History of the Peloponnesian War
Thucydides
Thucydides, Vol. 1-4. Smith, Charles Foster, translator. London and Cambridge, MA: Heinemann and Harvard University Press, 1919-1923.
That such an outcome should even be spoken of as a possibility, or that so many cities might suffer ill at the hands of one, is a disgrace to the Peloponnesus. In such a case men would say of us, either that we deserved our fate, or that through cowardice we submitted to it, and that we were clearly degenerate sons of our fathers, who liberated Hellas, whereas we, so far from making this liberty secure, should be allowing a city to be established as a tyrant in our midst, though we claim the reputation of deposing the monarchs in single states.

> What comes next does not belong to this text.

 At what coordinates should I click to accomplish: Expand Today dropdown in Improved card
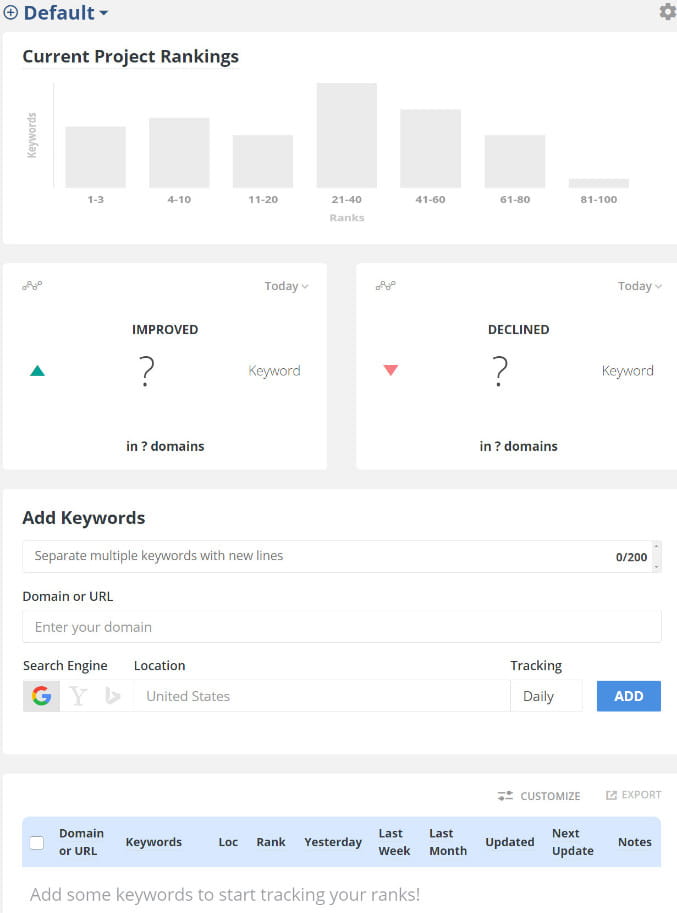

We know not how such a course can be acquitted of one of the three gravest errors, stupidity or cowardice, or carelessness. For I cannot suppose that, escaping those errors, you have reached that most fatal spirit of proud disdain[*](καταφρόνησις is that proud and haughty spirit which precedes and invites a fall. It seems impossible to reproduce in English the assonance of the words καταφρόνησις ἀφροσύνη Thucydides was fond of paronomasia; cf. Thuc. 1.33.4.) which has ruined so many men that it has taken on a new name, that of despicable folly.